About a year ago, the Flying Samaritans group stopped transporting 450 medical files across the border and attempted a shift to electronic medical records. There are existing apps that can easily create records, but none that could work in the area's technological isolation. Without electricity, Wi-Fi or 3G cellphone access, the volunteers improvised with a spreadsheet transmitted by Bluetooth.
But the makeshift system frequently crashed, and the spreadsheet was not user-friendly or intuitive.
"It's been mayhem," Alexander said. "It hasn't worked out at all."
The new app, called Global EMR, uses a standard medical form with pull-down options and will repopulate a patient's information at every visit. It also is bilingual.
"Other people who are normally dealing with all this hassle will be able to spend time with patients," Alexander said. "We took all the problems we ever had with this and fixed them all here."

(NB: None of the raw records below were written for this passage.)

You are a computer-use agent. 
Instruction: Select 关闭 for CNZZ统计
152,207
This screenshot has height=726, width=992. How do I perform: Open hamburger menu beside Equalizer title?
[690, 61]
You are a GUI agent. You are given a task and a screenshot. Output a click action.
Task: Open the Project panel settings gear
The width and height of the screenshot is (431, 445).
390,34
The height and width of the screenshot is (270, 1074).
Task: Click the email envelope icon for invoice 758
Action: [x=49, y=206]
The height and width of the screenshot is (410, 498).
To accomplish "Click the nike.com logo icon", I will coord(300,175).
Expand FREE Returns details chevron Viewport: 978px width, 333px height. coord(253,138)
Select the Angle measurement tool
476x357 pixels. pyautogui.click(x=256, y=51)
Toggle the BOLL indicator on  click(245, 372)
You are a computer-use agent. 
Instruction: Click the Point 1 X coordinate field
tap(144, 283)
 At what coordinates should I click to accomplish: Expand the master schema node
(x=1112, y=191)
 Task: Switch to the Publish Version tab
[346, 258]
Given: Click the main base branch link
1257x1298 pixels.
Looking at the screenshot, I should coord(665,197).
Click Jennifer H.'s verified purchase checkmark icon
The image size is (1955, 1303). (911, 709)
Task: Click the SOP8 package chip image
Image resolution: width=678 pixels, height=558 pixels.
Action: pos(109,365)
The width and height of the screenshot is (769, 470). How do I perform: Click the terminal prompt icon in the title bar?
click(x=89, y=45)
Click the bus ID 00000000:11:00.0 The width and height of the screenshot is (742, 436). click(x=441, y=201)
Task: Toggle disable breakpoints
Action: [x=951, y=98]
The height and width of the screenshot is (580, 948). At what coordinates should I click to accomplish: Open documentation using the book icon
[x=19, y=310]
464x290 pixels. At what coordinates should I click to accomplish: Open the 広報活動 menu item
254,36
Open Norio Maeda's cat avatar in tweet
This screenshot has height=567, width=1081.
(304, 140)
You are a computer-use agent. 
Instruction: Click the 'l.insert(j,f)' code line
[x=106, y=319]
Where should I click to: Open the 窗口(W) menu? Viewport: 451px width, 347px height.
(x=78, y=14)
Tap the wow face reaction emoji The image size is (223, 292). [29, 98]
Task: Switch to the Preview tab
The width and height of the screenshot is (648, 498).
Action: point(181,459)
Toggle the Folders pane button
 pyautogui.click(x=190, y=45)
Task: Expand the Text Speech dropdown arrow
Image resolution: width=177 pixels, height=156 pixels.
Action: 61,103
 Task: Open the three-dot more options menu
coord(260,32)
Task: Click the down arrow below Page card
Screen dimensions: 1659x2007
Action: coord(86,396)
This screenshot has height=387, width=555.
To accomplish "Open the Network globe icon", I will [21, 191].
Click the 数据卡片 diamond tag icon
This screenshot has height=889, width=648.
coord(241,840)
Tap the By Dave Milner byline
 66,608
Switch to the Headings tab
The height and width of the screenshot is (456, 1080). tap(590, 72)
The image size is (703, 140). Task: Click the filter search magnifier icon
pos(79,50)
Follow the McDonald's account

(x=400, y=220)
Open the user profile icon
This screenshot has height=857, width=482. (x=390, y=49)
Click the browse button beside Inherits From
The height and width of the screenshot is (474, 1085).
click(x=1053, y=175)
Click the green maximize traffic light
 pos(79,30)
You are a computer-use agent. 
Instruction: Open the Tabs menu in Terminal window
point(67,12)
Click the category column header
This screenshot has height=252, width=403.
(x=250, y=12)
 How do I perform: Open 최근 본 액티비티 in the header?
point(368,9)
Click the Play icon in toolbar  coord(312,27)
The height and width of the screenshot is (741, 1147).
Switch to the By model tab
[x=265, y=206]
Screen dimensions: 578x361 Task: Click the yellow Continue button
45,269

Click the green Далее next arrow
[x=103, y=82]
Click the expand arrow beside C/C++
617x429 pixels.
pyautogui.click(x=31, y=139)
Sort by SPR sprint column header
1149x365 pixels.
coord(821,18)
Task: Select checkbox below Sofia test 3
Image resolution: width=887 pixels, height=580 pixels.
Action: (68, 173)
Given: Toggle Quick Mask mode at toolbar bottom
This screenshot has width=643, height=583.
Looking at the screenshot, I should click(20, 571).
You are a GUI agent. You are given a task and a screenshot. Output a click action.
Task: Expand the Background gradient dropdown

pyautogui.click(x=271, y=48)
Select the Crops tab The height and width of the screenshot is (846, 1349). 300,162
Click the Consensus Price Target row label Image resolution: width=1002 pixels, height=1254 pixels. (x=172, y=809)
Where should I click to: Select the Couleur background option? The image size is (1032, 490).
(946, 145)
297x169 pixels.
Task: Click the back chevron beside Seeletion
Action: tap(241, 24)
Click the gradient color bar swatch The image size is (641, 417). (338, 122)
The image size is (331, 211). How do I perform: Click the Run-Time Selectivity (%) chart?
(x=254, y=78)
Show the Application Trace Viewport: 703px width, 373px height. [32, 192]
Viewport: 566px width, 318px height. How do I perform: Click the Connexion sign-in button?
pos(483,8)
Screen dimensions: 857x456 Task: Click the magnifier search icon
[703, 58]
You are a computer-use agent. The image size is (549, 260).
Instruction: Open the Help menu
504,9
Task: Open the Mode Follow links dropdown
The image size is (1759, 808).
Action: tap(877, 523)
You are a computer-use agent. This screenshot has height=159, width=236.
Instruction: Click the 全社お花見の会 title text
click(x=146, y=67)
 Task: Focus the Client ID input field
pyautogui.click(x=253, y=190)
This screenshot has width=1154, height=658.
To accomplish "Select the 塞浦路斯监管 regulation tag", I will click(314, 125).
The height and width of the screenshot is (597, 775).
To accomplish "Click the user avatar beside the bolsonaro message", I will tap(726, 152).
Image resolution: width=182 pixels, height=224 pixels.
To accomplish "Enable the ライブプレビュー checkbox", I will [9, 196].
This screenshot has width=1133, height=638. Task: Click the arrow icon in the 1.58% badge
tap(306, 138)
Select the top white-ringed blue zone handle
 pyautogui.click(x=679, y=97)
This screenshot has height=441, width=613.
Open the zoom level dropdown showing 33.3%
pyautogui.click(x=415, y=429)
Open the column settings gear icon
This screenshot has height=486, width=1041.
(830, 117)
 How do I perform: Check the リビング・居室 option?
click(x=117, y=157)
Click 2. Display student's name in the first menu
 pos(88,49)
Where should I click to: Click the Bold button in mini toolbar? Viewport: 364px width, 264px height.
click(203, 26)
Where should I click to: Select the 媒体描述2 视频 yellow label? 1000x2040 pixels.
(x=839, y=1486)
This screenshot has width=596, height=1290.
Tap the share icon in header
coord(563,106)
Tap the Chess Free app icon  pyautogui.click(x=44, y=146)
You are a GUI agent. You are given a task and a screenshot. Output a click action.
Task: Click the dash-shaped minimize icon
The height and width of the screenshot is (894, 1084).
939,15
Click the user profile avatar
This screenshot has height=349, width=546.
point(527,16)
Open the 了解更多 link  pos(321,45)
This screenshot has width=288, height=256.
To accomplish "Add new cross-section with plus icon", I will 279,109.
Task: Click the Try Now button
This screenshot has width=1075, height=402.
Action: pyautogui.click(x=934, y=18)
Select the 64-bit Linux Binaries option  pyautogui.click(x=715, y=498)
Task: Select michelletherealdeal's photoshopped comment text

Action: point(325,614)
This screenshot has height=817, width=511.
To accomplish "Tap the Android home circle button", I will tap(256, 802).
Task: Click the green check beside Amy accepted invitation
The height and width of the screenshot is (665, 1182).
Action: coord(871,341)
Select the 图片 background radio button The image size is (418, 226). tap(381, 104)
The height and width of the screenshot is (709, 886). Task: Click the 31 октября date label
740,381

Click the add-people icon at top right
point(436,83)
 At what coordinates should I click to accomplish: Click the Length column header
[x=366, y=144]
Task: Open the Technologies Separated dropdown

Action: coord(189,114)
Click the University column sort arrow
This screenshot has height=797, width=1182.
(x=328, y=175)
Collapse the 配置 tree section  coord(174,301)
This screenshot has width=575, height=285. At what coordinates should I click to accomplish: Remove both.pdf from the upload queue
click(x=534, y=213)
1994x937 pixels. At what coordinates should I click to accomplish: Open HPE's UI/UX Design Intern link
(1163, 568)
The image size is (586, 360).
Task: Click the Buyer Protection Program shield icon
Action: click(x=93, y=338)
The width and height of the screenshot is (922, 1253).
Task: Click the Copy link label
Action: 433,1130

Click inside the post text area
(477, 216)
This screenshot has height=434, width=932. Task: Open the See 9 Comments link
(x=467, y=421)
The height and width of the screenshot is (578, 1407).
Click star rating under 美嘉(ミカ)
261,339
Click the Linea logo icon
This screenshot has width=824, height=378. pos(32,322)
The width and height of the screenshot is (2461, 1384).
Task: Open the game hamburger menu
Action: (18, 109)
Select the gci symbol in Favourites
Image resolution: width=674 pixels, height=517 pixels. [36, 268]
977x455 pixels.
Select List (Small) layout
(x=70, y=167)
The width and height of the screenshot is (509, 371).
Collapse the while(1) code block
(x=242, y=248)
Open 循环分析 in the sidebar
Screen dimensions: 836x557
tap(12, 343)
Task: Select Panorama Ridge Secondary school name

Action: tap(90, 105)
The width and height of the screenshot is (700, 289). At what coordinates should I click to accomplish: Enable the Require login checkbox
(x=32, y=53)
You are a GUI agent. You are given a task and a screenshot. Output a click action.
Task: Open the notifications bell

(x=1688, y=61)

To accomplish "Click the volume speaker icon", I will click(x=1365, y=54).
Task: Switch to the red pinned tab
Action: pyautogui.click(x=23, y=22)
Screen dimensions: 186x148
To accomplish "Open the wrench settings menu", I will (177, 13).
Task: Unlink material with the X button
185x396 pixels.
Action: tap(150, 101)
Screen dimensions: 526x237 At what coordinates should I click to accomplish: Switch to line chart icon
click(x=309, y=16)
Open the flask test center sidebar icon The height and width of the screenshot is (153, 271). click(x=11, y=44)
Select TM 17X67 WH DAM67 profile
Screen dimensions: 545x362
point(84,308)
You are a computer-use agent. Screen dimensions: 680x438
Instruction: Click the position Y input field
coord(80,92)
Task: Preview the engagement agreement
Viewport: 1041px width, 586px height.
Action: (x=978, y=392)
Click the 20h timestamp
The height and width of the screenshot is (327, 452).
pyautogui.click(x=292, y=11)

The team of six, including four computer science students, spent about 80 hours developing the app, which was awarded second place.
Medical student Kambria Nguyen worked on the third-place winner, HappierU. The app helps mental health patients rate their daily moods, along with an explanation if desired, to share with their doctors. The app also includes a reminder to take medication and provides resources, including suicide prevention.
"It's an easy way for patients to take care of themselves," Nguyen said. "Everyone has their phone and it's really quick and easy to track their mood."